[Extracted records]
= = =

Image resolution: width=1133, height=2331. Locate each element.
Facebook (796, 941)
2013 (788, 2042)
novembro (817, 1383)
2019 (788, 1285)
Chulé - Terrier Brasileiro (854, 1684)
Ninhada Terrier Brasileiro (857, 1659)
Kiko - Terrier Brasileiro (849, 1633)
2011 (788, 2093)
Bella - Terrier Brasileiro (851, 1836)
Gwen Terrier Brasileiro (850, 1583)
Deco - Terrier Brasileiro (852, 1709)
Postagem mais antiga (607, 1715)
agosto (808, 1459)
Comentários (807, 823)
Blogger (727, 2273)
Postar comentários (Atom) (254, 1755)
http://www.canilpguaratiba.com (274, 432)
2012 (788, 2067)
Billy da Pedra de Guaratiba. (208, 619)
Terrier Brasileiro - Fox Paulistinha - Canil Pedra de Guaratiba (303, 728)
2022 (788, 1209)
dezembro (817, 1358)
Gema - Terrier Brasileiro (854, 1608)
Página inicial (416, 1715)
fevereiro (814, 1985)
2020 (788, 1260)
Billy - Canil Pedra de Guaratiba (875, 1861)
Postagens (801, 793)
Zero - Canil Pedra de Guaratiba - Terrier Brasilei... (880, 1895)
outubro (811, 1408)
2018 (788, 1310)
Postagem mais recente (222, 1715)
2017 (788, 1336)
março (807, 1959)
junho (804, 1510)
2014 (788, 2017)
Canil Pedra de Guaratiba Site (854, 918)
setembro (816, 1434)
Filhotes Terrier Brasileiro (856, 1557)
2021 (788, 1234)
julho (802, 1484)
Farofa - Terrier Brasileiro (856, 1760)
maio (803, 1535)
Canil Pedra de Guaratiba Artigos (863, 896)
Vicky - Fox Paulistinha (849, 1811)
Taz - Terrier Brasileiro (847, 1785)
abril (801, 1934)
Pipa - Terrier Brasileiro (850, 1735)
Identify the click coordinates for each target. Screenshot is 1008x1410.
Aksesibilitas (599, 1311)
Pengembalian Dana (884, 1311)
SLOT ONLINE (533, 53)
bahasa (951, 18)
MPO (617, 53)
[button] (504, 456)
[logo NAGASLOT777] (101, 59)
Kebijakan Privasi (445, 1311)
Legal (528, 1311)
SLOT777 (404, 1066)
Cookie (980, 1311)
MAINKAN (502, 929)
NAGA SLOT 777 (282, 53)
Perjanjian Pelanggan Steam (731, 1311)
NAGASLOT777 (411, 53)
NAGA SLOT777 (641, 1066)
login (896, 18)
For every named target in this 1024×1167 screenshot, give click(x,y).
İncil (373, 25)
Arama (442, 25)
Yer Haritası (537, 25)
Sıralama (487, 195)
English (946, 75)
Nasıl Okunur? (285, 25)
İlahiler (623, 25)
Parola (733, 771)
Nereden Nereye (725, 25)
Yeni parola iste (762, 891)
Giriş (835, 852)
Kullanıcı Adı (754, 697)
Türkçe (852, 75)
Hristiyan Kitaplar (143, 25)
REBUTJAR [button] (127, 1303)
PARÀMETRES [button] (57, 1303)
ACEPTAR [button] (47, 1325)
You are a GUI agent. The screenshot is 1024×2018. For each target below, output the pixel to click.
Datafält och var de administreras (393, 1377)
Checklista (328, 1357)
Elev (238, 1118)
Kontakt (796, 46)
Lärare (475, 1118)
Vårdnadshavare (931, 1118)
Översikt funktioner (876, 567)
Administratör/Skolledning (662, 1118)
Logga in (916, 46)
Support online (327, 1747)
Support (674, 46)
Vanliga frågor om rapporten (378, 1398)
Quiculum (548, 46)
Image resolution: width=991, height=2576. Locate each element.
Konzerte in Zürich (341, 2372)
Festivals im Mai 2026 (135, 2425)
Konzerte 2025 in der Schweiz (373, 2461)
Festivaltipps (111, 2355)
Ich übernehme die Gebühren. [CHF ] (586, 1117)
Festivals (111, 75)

= = =

EXERCISE DIRECTIONS: Please copy out the lines above word for word, from first to last.

FINAL RESULT:
Image resolution: width=1133, height=2331. Locate each element.
Facebook (796, 941)
2013 (788, 2042)
novembro (817, 1383)
2019 (788, 1285)
Chulé - Terrier Brasileiro (854, 1684)
Ninhada Terrier Brasileiro (857, 1659)
Kiko - Terrier Brasileiro (849, 1633)
2011 (788, 2093)
Bella - Terrier Brasileiro (851, 1836)
Gwen Terrier Brasileiro (850, 1583)
Deco - Terrier Brasileiro (852, 1709)
Postagem mais antiga (607, 1715)
agosto (808, 1459)
Comentários (807, 823)
Blogger (727, 2273)
Postar comentários (Atom) (254, 1755)
http://www.canilpguaratiba.com (274, 432)
2012 (788, 2067)
Billy da Pedra de Guaratiba. (208, 619)
Terrier Brasileiro - Fox Paulistinha - Canil Pedra de Guaratiba (303, 728)
2022 (788, 1209)
dezembro (817, 1358)
Gema - Terrier Brasileiro (854, 1608)
Página inicial (416, 1715)
fevereiro (814, 1985)
2020 (788, 1260)
Billy - Canil Pedra de Guaratiba (875, 1861)
Postagens (801, 793)
Zero - Canil Pedra de Guaratiba - Terrier Brasilei... (880, 1895)
outubro (811, 1408)
2018 (788, 1310)
Postagem mais recente (222, 1715)
2017 (788, 1336)
março (807, 1959)
junho (804, 1510)
2014 (788, 2017)
Canil Pedra de Guaratiba Site (854, 918)
setembro (816, 1434)
Filhotes Terrier Brasileiro (856, 1557)
2021 (788, 1234)
julho (802, 1484)
Farofa - Terrier Brasileiro (856, 1760)
maio (803, 1535)
Canil Pedra de Guaratiba Artigos (863, 896)
Vicky - Fox Paulistinha (849, 1811)
Taz - Terrier Brasileiro (847, 1785)
abril (801, 1934)
Pipa - Terrier Brasileiro (850, 1735)
Identify the click coordinates for each target. Screenshot is 1008x1410.
Aksesibilitas (599, 1311)
Pengembalian Dana (884, 1311)
SLOT ONLINE (533, 53)
bahasa (951, 18)
MPO (617, 53)
[button] (504, 456)
[logo NAGASLOT777] (101, 59)
Kebijakan Privasi (445, 1311)
Legal (528, 1311)
SLOT777 (404, 1066)
Cookie (980, 1311)
MAINKAN (502, 929)
NAGA SLOT 777 (282, 53)
Perjanjian Pelanggan Steam (731, 1311)
NAGASLOT777 (411, 53)
NAGA SLOT777 (641, 1066)
login (896, 18)
For every named target in this 1024×1167 screenshot, give click(x,y).
İncil (373, 25)
Arama (442, 25)
Yer Haritası (537, 25)
Sıralama (487, 195)
English (946, 75)
Nasıl Okunur? (285, 25)
İlahiler (623, 25)
Parola (733, 771)
Nereden Nereye (725, 25)
Yeni parola iste (762, 891)
Giriş (835, 852)
Kullanıcı Adı (754, 697)
Türkçe (852, 75)
Hristiyan Kitaplar (143, 25)
REBUTJAR [button] (127, 1303)
PARÀMETRES [button] (57, 1303)
ACEPTAR [button] (47, 1325)
You are a GUI agent. The screenshot is 1024×2018. For each target below, output the pixel to click.
Datafält och var de administreras (393, 1377)
Checklista (328, 1357)
Elev (238, 1118)
Kontakt (796, 46)
Lärare (475, 1118)
Vårdnadshavare (931, 1118)
Översikt funktioner (876, 567)
Administratör/Skolledning (662, 1118)
Logga in (916, 46)
Support online (327, 1747)
Support (674, 46)
Vanliga frågor om rapporten (378, 1398)
Quiculum (548, 46)
Image resolution: width=991, height=2576. Locate each element.
Konzerte in Zürich (341, 2372)
Festivals im Mai 2026 (135, 2425)
Konzerte 2025 in der Schweiz (373, 2461)
Festivaltipps (111, 2355)
Ich übernehme die Gebühren. [CHF ] (586, 1117)
Festivals (111, 75)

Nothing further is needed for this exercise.